» **SOURCE EXTRACT**
►

3. Railway Deployment Configuration

// apps/cpm/railway.json
{
  "$schema": "https://railway.app/railway.schema.json",
  "build": {
    "builder": "NIXPACKS",
    "buildCommand": "pip install -r requirements.txt"
  },
  "deploy": {
    "startCommand": "uvicorn app:app --host 0.0.0.0 --port $PORT",
    "restartPolicyType": "ON_FAILURE",
    "restartPolicyMaxRetries": 3,
    "healthcheckPath": "/health",
    "healthcheckTimeout": 30
  },
  "scaling": {
    "minInstances": 2,
    "maxInstances": 5,
    "targetCPU": 70,
    "targetMemory": 80
  }
}

4. Vercel Deployment Configuration

// apps/frontend/vercel.json
{
  "buildCommand": "cd ../.. && pnpm build --filter=frontend",
  "installCommand": "pnpm install",
  "framework": "nextjs",
  "outputDirectory": ".next",
  "regions": ["iad1", "sfo1", "lhr1"],
  "functions": {
    "app/api/content/generate/route.ts": {
      "maxDuration": 60
    }
  },
  "env": {
    "NEXT_PUBLIC_SUPABASE_URL": "@supabase-url",
    "NEXT_PUBLIC_SUPABASE_ANON_KEY": "@supabase-anon-key"
  }
}

Scaling Strategies

1. Horizontal Scaling Configuration

# Railway auto-scaling configuration
# apps/cpm/scaling_config.py

import os
from prometheus_client import Gauge, Counter

# Metrics for auto-scaling decisions
active_jobs = Gauge('active_jobs', 'Number of jobs being processed')
queue_size = Gauge('queue_size', 'Number of jobs in queue')
memory_usage = Gauge('memory_usage_bytes', 'Memory usage in bytes')
cpu_usage = Gauge('cpu_usage_percent', 'CPU usage percentage')

class ScalingManager:
    def __init__(self):
        self.min_instances = int(os.getenv('MIN_INSTANCES', '2'))
        self.max_instances = int(os.getenv('MAX_INSTANCES', '10'))
        self.scale_up_threshold = 0.8
        self.scale_down_threshold = 0.3

    async def check_scaling_needs(self):
        metrics = await self.collect_metrics()

◄

» **DATASET SECTION**
►

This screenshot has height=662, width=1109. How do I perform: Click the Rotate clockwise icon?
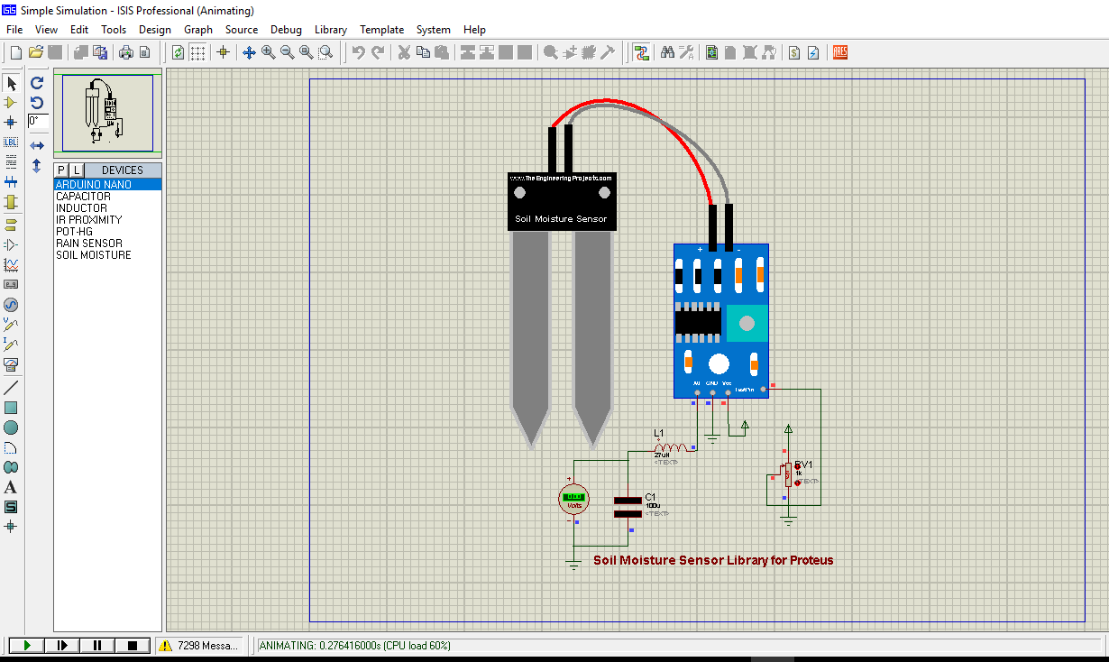[x=37, y=83]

◄

» **TASK 1**
In the deployment configuration excerpt, list every metric name string registered with a Prometheus Gauge.
» **TASK 2**
Extend the deployment configuration excerpt by writing the code that comes next, starting right after its final line.
The data can be left aside.

» **FINAL RESULT 1**
active_jobs, queue_size, memory_usage_bytes, cpu_usage_percent

» **FINAL RESULT 2**
        if metrics['cpu'] > self.scale_up_threshold or metrics['memory'] > self.scale_up_threshold:
            return 'scale_up'
        elif metrics['cpu'] < self.scale_down_threshold and metrics['memory'] < self.scale_down_threshold:
            return 'scale_down'
        return 'maintain'

    async def collect_metrics(self):
        import psutil

        return {
            'cpu': psutil.cpu_percent() / 100,
            'memory': psutil.virtual_memory().percent / 100,
            'active_jobs': active_jobs._value.get(),
            'queue_size': queue_size._value.get()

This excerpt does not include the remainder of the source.